Hace un par de semanas que estoy transitando unos de esos picos de actividad, tanto en el trabajo como en el ámbito familiar, que se escapan de lo normal. Tengo en mente tres artículos que se pelean por captar toda mi atención, pero no tengo ni el tiempo ni la cabeza despejada como para trabajar en ellos. Esto me ha llevado, con los razonamientos ilógicos e inexplicables de la mente, a recordar dos cosas que quiero compartir. Una es la metáfora de la antibiblioteca que menciona Nassim Nicholas Taleb en su libro El Cisne Negro:
El escritor Umberto Eco pertenece a esa reducida clase de eruditos que son enciclopédicos, perspicaces y amenos. Posee una extensa biblioteca personal (con más de treinta mil libros), y divide a los visitante en dos categorías aquellos que reaccionan con un “¡Oh! Signore professore dottore Eco, ¡vaya biblioteca tiene usted! ¿Cuántos libros de éstos ha leído?”, y los demás – una minoría muy reducida -. que saben que una biblioteca privada no es un apéndice para estimular el ego, sino una herramienta para la investigación. Los libros leídos tienen mucho menos valor que los no leídos.

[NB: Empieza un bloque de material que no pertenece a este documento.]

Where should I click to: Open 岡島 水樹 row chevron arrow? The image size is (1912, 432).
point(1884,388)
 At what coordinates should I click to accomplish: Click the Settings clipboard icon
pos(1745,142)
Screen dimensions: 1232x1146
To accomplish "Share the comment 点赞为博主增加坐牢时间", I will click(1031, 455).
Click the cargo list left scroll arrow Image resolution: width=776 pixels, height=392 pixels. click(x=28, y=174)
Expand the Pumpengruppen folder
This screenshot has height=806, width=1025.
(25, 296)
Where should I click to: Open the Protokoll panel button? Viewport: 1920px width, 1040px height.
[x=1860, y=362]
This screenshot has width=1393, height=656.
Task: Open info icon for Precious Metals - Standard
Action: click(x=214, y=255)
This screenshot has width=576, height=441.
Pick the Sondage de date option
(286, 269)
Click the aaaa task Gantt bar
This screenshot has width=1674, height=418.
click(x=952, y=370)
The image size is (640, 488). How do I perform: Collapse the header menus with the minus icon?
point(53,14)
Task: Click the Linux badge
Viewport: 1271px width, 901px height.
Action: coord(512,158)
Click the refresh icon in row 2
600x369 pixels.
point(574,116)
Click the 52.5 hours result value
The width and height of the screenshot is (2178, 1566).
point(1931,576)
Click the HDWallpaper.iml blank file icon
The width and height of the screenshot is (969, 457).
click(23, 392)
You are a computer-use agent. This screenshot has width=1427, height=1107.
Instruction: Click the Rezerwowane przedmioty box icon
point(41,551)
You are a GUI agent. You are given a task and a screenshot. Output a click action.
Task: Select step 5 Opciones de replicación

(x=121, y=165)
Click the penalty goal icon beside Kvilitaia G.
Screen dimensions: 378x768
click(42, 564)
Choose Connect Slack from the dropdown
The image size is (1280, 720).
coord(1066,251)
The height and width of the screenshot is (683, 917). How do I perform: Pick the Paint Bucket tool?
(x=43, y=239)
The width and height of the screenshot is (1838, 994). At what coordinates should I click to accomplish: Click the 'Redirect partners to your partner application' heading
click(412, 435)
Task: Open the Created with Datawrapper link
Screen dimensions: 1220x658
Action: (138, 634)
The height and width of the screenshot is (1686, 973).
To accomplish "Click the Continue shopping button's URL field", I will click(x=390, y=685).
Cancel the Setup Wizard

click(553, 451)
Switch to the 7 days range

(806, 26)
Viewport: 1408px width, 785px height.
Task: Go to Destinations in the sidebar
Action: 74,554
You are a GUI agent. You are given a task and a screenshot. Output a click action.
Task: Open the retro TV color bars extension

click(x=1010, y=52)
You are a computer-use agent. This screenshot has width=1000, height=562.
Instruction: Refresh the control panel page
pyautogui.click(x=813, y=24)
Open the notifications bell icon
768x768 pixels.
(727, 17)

En los días en los cuales me hallaba embarcado en la redacción de mi tesis doctoral, con todo lo que ello significa (estrés, la sensación de haber malgastado cuatro años de tu vida, agotamiento, etc.) tuve una idea parecida. En aquel entonces aprendí que una vez obtenido el grado de Doctor nos queda un bonito libro encuadernado y prolijo que llamamos tesis y que es elogiado por diferentes personas. Sin embargo, existe otro libro, que jamás escribiremos, y que seguramente sería más voluminoso, que debería contener todas aquellas cosas que hicimos en el curso de la investigación y que no sirvieron para nada, que estaban mal, o que simplemente eran divagues innecesarios. En el proceso de generación de conocimiento hay una cadena de errores y fallos inevitables... e imprescindibles.